* [Dataset]:
---------------

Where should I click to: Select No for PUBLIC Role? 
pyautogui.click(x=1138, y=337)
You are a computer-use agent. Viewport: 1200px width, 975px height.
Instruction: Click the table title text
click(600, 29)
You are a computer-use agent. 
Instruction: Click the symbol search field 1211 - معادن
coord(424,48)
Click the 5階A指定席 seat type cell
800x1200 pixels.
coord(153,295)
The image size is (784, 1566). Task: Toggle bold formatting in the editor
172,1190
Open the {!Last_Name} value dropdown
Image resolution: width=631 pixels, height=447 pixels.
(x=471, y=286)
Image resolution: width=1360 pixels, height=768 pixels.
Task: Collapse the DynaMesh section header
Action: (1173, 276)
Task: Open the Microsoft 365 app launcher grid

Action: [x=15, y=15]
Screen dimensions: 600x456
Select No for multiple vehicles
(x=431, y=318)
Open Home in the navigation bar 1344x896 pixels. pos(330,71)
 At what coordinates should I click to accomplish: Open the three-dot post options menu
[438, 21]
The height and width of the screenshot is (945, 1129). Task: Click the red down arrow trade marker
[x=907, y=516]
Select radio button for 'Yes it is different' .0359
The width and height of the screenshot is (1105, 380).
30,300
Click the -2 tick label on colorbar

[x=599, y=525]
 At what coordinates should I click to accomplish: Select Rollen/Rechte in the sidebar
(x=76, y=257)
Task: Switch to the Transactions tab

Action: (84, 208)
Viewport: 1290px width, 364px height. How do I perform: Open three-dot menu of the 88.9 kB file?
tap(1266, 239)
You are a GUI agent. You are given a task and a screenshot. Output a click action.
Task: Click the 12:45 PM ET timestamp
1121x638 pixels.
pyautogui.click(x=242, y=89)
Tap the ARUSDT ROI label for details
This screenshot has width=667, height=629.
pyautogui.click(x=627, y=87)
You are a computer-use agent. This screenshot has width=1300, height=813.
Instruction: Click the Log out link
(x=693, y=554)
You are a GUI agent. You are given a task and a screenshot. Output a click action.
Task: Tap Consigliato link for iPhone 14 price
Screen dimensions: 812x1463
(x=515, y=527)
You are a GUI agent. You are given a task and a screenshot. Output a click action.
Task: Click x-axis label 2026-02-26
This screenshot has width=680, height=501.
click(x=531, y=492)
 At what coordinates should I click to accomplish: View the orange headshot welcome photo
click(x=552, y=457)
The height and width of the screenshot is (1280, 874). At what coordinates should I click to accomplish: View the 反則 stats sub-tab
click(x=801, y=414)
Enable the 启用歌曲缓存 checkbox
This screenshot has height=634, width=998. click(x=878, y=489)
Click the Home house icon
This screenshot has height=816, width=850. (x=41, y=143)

---------------

* [What is expected]: Exactly as written, restate every line of the listing above.

* [Solution for this problem]:
Where should I click to: Select No for PUBLIC Role? 
pyautogui.click(x=1138, y=337)
You are a computer-use agent. Viewport: 1200px width, 975px height.
Instruction: Click the table title text
click(600, 29)
You are a computer-use agent. 
Instruction: Click the symbol search field 1211 - معادن
coord(424,48)
Click the 5階A指定席 seat type cell
800x1200 pixels.
coord(153,295)
The image size is (784, 1566). Task: Toggle bold formatting in the editor
172,1190
Open the {!Last_Name} value dropdown
Image resolution: width=631 pixels, height=447 pixels.
(x=471, y=286)
Image resolution: width=1360 pixels, height=768 pixels.
Task: Collapse the DynaMesh section header
Action: (1173, 276)
Task: Open the Microsoft 365 app launcher grid

Action: [x=15, y=15]
Screen dimensions: 600x456
Select No for multiple vehicles
(x=431, y=318)
Open Home in the navigation bar 1344x896 pixels. pos(330,71)
 At what coordinates should I click to accomplish: Open the three-dot post options menu
[438, 21]
The height and width of the screenshot is (945, 1129). Task: Click the red down arrow trade marker
[x=907, y=516]
Select radio button for 'Yes it is different' .0359
The width and height of the screenshot is (1105, 380).
30,300
Click the -2 tick label on colorbar

[x=599, y=525]
 At what coordinates should I click to accomplish: Select Rollen/Rechte in the sidebar
(x=76, y=257)
Task: Switch to the Transactions tab

Action: (84, 208)
Viewport: 1290px width, 364px height. How do I perform: Open three-dot menu of the 88.9 kB file?
tap(1266, 239)
You are a GUI agent. You are given a task and a screenshot. Output a click action.
Task: Click the 12:45 PM ET timestamp
1121x638 pixels.
pyautogui.click(x=242, y=89)
Tap the ARUSDT ROI label for details
This screenshot has width=667, height=629.
pyautogui.click(x=627, y=87)
You are a computer-use agent. This screenshot has width=1300, height=813.
Instruction: Click the Log out link
(x=693, y=554)
You are a GUI agent. You are given a task and a screenshot. Output a click action.
Task: Tap Consigliato link for iPhone 14 price
Screen dimensions: 812x1463
(x=515, y=527)
You are a GUI agent. You are given a task and a screenshot. Output a click action.
Task: Click x-axis label 2026-02-26
This screenshot has width=680, height=501.
click(x=531, y=492)
 At what coordinates should I click to accomplish: View the orange headshot welcome photo
click(x=552, y=457)
The height and width of the screenshot is (1280, 874). At what coordinates should I click to accomplish: View the 反則 stats sub-tab
click(x=801, y=414)
Enable the 启用歌曲缓存 checkbox
This screenshot has height=634, width=998. click(x=878, y=489)
Click the Home house icon
This screenshot has height=816, width=850. (x=41, y=143)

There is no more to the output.